Pouca gente tinha pensado mas agora ficou evidente: é a religião que vai decidir qual será o candidato da direita francesa na eleição presidencial, marcada para abril/maio do próximo ano.
A França vive nesta semana o segundo turno ou a reta de chegada nas primárias que, no domingo, dirão qual será o candidato da direita, escolhido para enfrentar o candidato da esquerda, ainda não definido, e o da extrema direita, a representante da Frente Nacional, partido de extrema-direita, Marine Le Pen.
Os dois finalistas são François Fillon, ex-primeiro-ministro do ex-presidente Nicolas Sarkozy, conservador neoliberal; e Alain Juppé, ex-primeiro-ministro de Jacques Chirac, representante da direita clássica mais próxima do centro e do pensamento do general De Gaulle.
Nas eleições de domingo, François Fillon foi a grande surpresa do primeiro turno das primárias obtendo 44% dos votos, enquanto Alain Juppé obteve apenas 28%. Era caso de Juppé desistir e entregar os pontos, mas o antigo ministro de Chirac decidiu continuar esperando provocar uma nova surpresa, no próximo domingo, com sua vitória.
Para provocar a surpresa, Juppé tirou da gaveta e revelou o fator determinante da vitória de Fillon no primeiro turno: a religião.
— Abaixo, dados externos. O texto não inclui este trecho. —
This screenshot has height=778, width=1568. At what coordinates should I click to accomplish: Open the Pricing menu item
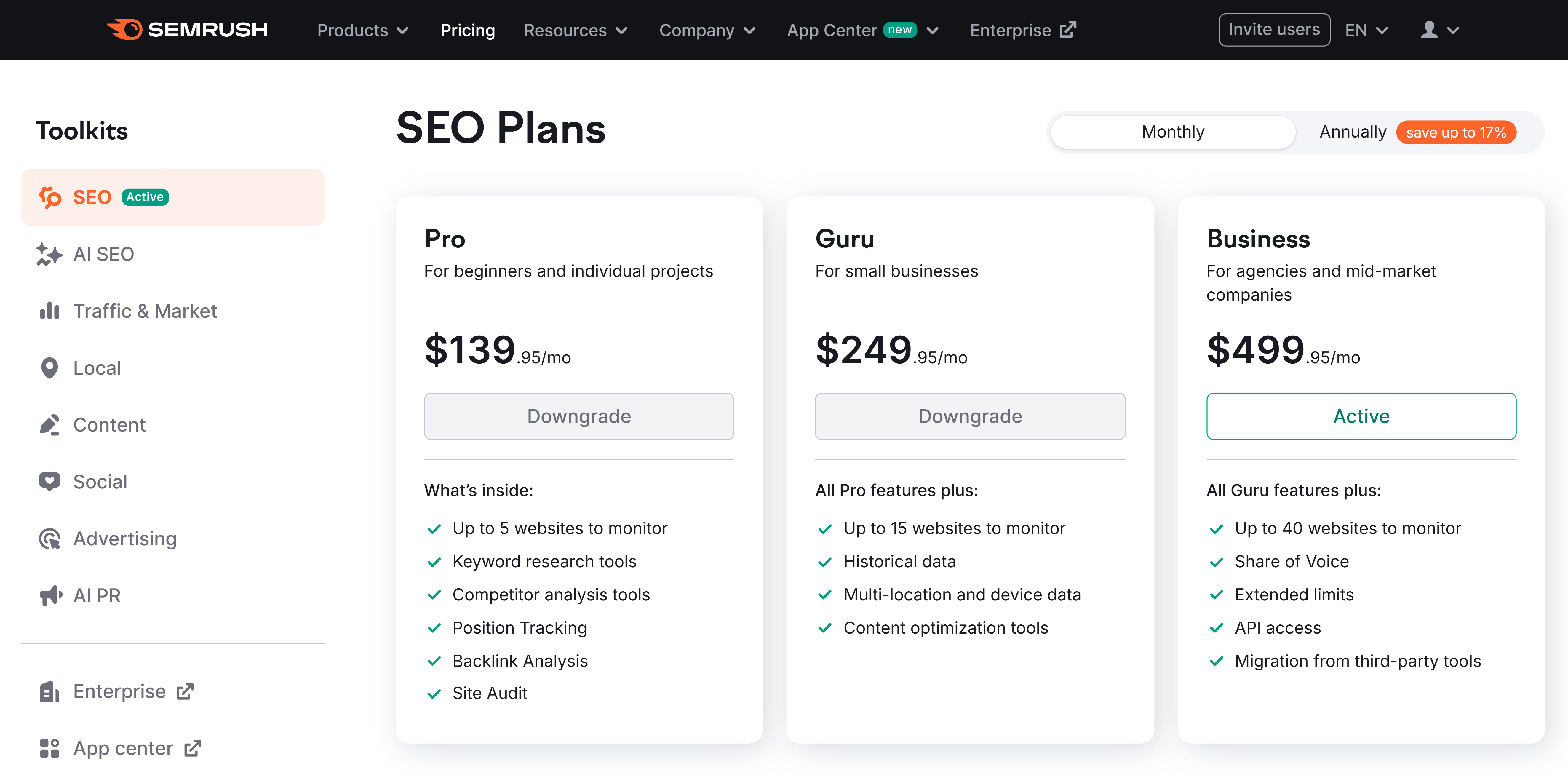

Juppé não saiu brandindo um catecismo e dizendo ser o seu adversário Fillon um carola católico da linha conservadora, mas mostrou uma ponta da veste do provavelmente antigo coroinha: François Fillon é contra o aborto, o chamado IVG (sigla para Interrupção Voluntária da Gravidez), legalizado pelo Parlamento por proposta da ministra da Saúde em 1975, Simone Veil.
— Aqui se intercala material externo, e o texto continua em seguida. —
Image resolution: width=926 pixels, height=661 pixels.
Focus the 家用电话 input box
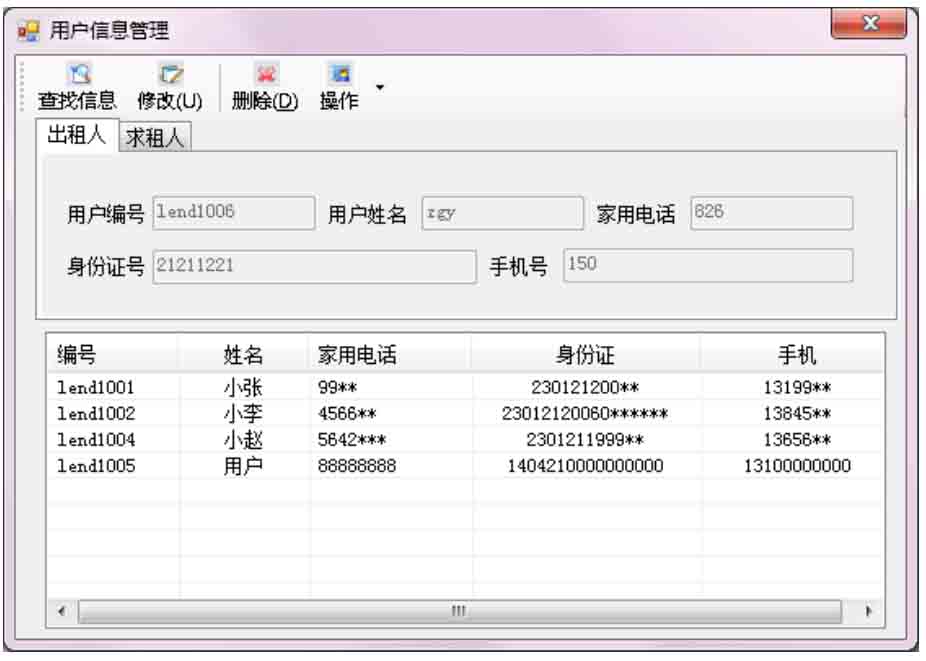click(771, 213)
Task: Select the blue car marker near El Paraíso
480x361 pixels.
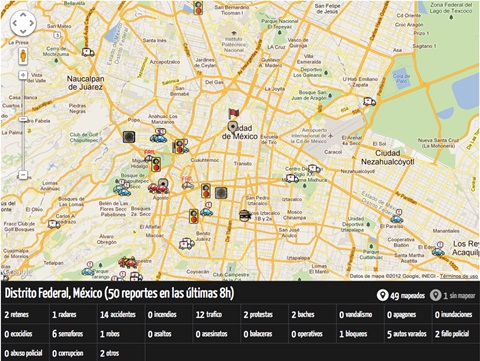Action: pos(397,217)
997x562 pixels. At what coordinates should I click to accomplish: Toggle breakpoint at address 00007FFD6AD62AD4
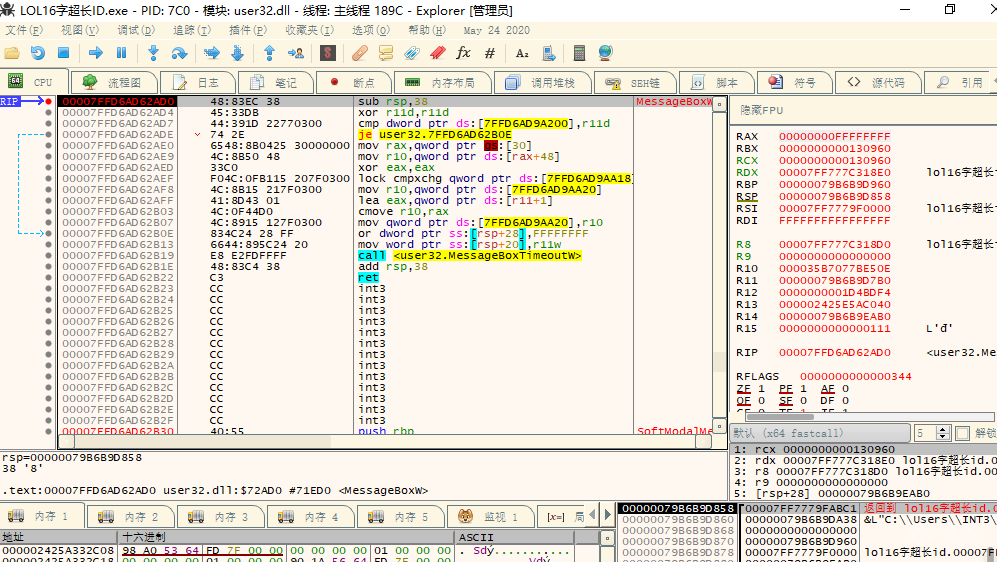pyautogui.click(x=48, y=113)
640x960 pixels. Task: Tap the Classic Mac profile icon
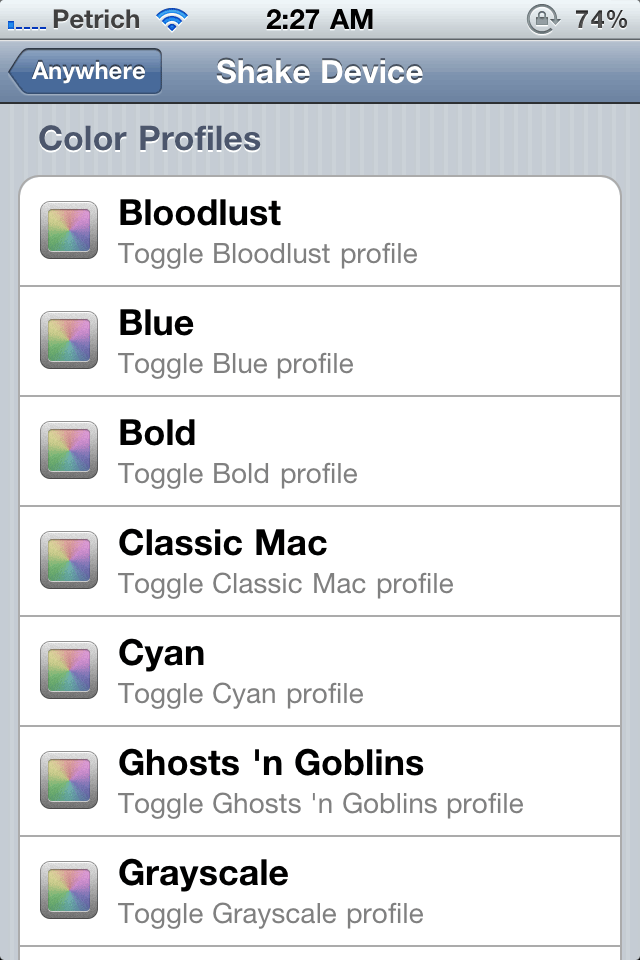tap(69, 561)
Isso me lembra quando estive no Brasil em 2010 e vi na televisão a então candidata Dilma Rousseff à sucessão de Lula, dar a entender ser favorável à legalização do aborto, medida pleiteada pelos movimentos femininos e pela esquerda.
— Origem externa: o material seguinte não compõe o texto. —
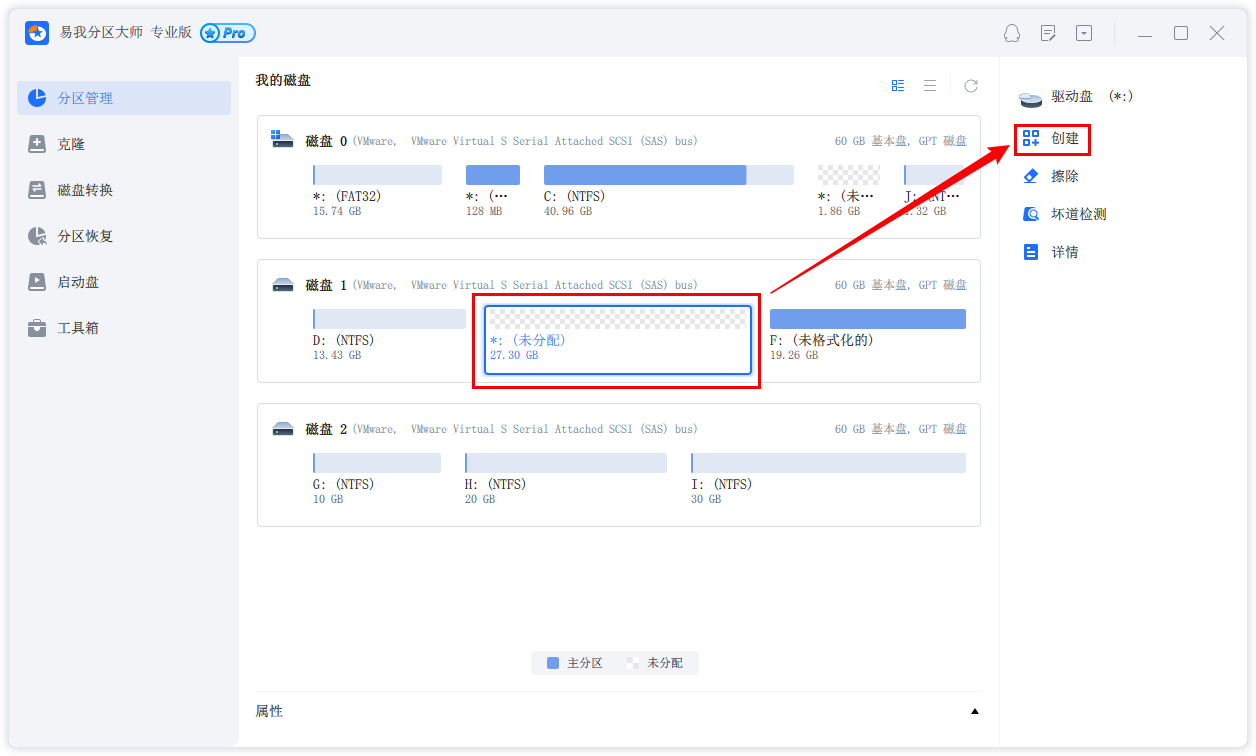Collapse the 属性 (Properties) panel
The height and width of the screenshot is (756, 1256).
(x=975, y=710)
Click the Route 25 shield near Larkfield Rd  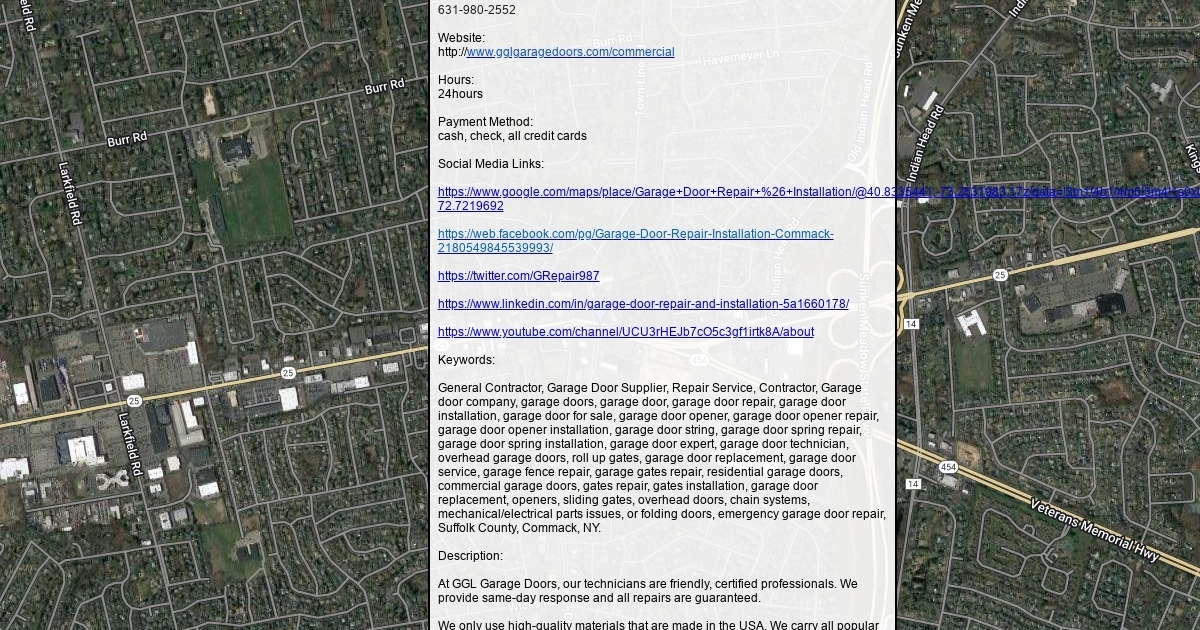point(288,373)
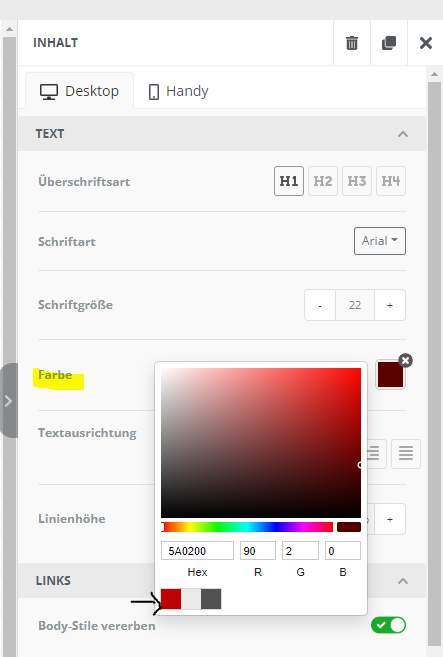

Imediatamente, os evangélicos se mobilizaram e ameaçaram desfechar um movimento contra a candidata que, horas depois, negava ser pela legalização do aborto, dando o dito como não dito.
Na manhã do dia seguinte, caminhando por uma rua de Higienópolis com Alípio Freire, comentei meu desagrado pela retratação de Dilma, que abandonava essa bandeira em favor das mulheres para não perder os votos dos eleitores evangélicos.
A lembrança é marcante porque foi minha primeira decepção com a ex-presidente. Logo depois, os marqueteiros petistas transferiam o controvertido e perigoso tema para o lado do adversário tucano, cuja esposa teria abortado quando jovem.
A legalização do aborto é um divisor de águas tanto na França como no Brasil.
Quando o candidato francês Alain Juppé revela a posição antiaborto do seu adversário François Fillon, é o argumento de um candidato republicano laico contra o ranço do catolicismo conservador. Esse é um argumento forte no país de Voltaire e do Iluminismo, cuja população é em grande parte ateia ou não praticante de religião.
Revelar a carolice de um político pode ser fatal na França laica. Ora a revelação do Fillon antiaborto, leva a outra conclusão nada abonadora: a de que Fillon apoia e é apoiado pelos milhares de manifestantes católicos homofóbicos contra o projeto transformado em lei – Casamento para Todos – da ex-ministra negra Taubira, permitindo o casamento republicano aos homossexuais.
Dilma Rousseff e o aborto
Exatamente o contrário do ocorrido no Brasil com Dilma. Se não me engano, a própria Marina Silva afirmou que colocaria a questão do aborto num plebiscito caso fosse necessário. Tanto Dilma como Marina sabem que se declarar favorável ao aborto no Brasil equivale a um suicídio político (na época do deputado Nelson Carneiro, era também suicídio se declarar favorável ao divórcio) porque provoca a mobilização contrária e união dos católicos praticantes com os evangélicos emergentes.
Enquanto isso, as mulheres brasileiras pobres continuarão tendo filhos indesejados ou se ferindo e mesmo se matando com agulhas de tricô, enquanto as jovens de classe média poderão se beneficiar de um aborto clandestino.
Qual o peso, em número de eleitores de direita laicos e favoráveis ao aborto na decisão entre Juppé e o católico praticante Fillon?
Qual foi o peso dos eleitores evangélicos antiaborto e homofóbicos na eleição de Trump?
Não tinha pensado nisso? Ora, a crença religiosa se tornou um importante componente político e se integra perfeitamente no retorno atual do nacionalismo com populismo e conservadorismo. As castas religiosas logo se acomodam junto ao poder. Não escolhem os reis como na Idade Média, mas com seus mitos religiosos e pretensa divindade servem de reforço às vocações autocráticas.
***
Rui Martins é jornalista e escritor, residente na Suíça.